The “mismanaged school closure process” has made addressing those issues difficult, Breed said in her statement.

She also slammed Wayne, saying she does not believe the current school closure plan can be carried out in a way that will benefit SFUSD students and families.

Teachers, K-5 students, families and community members march from Harvey Milk Civil Rights Academy to Harvey Milk Plaza in the Castro on Oct. 9, 2024. (Beth LaBerge/KQED)

“I recognize that discussions around school closures and mergers are difficult and painful, but that only speaks to why any effort to engage in this conversation must be done with care, clarity, and competence,” Breed said. “That has not happened here, and I don’t have confidence that it can happen right now under the current conditions.”

In the week since Wayne released the list, there has been significant fallout from communities who were told their schools met the district’s criteria for closure.

The year was already off to a rocky start, especially after Wayne pushed the planned September announcement of the closure list back a month, just two days before it was anticipated. That week, the former school board president announced that her abrupt resignation from the board was in part due to Wayne’s failures in leadership, and the school board called an emergency weekend meeting, purportedly to discuss whether to keep Wayne in his job.
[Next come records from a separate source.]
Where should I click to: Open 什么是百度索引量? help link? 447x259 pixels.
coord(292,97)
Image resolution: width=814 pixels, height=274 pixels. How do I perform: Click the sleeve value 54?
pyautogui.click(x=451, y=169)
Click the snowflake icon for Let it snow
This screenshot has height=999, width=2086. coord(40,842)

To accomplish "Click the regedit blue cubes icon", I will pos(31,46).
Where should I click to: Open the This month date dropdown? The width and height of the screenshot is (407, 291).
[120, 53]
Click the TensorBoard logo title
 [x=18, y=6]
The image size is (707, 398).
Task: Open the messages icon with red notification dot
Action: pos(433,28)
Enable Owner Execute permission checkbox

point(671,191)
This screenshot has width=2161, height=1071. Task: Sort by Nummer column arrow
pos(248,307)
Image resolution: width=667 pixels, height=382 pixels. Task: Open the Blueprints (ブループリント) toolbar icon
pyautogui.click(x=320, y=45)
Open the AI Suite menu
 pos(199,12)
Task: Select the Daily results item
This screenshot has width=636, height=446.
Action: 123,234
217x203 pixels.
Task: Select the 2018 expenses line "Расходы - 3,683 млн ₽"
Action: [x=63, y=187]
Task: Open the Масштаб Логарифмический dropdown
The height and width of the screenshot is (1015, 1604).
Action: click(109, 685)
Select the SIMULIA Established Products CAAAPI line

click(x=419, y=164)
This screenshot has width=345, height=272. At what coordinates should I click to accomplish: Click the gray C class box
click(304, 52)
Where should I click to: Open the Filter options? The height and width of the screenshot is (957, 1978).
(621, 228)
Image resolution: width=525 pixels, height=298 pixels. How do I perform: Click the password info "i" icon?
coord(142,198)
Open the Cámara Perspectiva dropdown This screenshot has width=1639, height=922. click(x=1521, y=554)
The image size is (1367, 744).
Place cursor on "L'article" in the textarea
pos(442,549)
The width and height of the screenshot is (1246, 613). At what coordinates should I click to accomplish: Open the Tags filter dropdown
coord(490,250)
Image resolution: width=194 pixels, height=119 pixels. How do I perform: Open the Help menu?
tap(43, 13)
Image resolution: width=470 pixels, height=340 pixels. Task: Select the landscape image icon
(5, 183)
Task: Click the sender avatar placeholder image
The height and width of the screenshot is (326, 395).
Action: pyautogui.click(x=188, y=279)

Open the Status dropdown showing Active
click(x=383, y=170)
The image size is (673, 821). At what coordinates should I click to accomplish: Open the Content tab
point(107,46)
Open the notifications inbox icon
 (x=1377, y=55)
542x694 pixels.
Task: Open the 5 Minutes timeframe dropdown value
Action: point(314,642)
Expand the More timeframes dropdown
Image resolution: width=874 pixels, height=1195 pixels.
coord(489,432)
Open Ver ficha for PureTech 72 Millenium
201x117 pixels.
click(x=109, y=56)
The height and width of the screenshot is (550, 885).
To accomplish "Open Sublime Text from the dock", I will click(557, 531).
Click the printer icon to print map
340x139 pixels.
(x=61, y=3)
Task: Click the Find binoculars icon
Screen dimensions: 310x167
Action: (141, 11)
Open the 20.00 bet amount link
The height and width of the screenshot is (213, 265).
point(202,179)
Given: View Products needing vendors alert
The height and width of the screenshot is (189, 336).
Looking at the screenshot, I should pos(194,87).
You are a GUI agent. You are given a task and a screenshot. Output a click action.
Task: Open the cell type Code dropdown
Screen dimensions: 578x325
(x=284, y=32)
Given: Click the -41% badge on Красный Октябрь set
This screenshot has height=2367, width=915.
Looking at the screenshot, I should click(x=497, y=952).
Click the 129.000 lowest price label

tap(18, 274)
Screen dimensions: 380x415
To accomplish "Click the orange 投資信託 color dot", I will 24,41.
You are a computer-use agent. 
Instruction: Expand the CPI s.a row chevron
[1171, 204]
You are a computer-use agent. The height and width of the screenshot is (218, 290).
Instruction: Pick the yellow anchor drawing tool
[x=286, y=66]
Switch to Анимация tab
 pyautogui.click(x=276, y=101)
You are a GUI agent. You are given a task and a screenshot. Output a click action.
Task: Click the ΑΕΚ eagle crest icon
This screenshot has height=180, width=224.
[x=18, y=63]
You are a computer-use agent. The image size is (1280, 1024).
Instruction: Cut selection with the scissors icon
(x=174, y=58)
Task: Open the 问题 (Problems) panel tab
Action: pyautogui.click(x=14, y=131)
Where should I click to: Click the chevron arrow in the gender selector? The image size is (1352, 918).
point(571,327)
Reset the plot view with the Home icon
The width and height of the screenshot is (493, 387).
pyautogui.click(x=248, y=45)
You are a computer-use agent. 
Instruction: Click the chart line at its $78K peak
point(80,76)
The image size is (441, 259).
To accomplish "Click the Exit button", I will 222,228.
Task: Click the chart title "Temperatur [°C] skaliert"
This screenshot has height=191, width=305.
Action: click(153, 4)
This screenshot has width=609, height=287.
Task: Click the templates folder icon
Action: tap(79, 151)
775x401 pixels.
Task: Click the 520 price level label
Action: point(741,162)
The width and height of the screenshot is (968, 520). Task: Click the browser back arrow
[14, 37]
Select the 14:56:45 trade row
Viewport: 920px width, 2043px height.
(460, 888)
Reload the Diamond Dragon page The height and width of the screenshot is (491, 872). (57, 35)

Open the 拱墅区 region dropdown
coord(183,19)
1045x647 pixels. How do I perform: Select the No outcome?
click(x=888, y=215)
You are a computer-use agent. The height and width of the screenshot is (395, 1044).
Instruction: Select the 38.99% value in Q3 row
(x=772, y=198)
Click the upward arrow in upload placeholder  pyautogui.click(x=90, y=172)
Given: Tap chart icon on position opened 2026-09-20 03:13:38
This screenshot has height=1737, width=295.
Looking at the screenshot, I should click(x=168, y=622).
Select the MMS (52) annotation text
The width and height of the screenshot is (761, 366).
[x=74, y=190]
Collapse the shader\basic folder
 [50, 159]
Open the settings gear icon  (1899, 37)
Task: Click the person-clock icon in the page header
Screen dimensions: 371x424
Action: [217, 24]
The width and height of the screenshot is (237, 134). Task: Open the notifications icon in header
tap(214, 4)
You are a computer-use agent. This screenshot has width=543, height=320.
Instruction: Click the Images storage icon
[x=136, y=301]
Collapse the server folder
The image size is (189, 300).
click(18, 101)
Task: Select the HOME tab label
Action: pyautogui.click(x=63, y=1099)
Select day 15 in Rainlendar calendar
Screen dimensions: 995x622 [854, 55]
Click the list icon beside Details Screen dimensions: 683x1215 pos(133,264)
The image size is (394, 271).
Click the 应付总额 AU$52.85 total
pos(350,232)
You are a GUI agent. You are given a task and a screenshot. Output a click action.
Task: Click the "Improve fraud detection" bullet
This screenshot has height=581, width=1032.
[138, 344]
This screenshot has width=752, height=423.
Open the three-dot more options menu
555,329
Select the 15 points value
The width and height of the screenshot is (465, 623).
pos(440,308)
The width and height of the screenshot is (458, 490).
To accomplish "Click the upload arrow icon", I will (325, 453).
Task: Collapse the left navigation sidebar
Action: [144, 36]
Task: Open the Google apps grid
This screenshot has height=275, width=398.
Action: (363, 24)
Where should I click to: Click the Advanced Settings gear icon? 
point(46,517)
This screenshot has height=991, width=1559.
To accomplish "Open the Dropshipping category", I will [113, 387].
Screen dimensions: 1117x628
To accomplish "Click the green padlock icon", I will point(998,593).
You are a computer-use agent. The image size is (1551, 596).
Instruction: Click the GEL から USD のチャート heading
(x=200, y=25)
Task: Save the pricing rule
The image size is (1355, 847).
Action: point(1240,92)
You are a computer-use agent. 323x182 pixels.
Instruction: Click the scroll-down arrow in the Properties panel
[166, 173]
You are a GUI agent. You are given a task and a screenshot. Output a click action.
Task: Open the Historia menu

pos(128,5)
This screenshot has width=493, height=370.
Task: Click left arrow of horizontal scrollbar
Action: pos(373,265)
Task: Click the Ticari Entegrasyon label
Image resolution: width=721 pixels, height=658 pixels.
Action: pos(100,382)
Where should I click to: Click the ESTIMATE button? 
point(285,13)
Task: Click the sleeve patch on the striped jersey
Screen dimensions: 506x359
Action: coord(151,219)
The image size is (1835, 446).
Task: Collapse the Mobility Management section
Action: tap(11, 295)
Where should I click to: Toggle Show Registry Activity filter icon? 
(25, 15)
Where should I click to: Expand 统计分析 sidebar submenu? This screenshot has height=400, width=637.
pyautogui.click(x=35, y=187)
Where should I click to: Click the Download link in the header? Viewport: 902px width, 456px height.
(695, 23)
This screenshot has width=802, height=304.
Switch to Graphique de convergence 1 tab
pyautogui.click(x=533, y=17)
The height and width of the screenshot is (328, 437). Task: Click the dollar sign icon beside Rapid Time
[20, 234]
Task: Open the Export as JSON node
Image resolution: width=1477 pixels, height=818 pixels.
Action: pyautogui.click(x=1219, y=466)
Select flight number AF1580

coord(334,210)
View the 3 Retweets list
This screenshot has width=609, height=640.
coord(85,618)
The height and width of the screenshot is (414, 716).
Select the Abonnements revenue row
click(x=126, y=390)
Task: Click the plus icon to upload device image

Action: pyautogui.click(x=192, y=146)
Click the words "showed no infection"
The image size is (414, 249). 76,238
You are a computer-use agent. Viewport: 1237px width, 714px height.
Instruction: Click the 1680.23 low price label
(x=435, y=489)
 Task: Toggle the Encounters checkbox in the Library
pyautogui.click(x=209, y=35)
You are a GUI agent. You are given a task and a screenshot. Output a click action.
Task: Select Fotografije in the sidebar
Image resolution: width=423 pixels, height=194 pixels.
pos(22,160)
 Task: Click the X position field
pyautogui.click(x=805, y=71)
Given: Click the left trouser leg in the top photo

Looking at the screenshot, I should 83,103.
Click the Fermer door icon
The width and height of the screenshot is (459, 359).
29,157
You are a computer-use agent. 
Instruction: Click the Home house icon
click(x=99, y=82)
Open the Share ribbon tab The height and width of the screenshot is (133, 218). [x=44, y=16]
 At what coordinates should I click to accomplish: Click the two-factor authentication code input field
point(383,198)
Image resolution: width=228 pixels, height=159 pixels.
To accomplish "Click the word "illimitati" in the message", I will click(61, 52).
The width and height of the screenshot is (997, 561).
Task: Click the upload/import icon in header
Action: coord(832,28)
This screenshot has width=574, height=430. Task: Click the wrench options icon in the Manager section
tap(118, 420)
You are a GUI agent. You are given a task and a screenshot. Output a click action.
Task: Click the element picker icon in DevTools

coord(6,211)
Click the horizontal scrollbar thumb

Breed sent in her team of experts to assist the district’s consolidation plan the same day.

The October rollout was also chaotic: After news on Oct. 4 suggested Wayne might hold the list until November, the district didn’t offer much information until the following Monday, when Wayne announced in a video message that he would be releasing a list of schools that met the district’s criteria for closure on Tuesday.

The list went live around 4 p.m. after it was obtained by Mission Local and led to confusion about whether the list — which included plans for which campuses would merge or welcome students from other campuses — was just the schools that were eligible for closure or the district’s actual proposal.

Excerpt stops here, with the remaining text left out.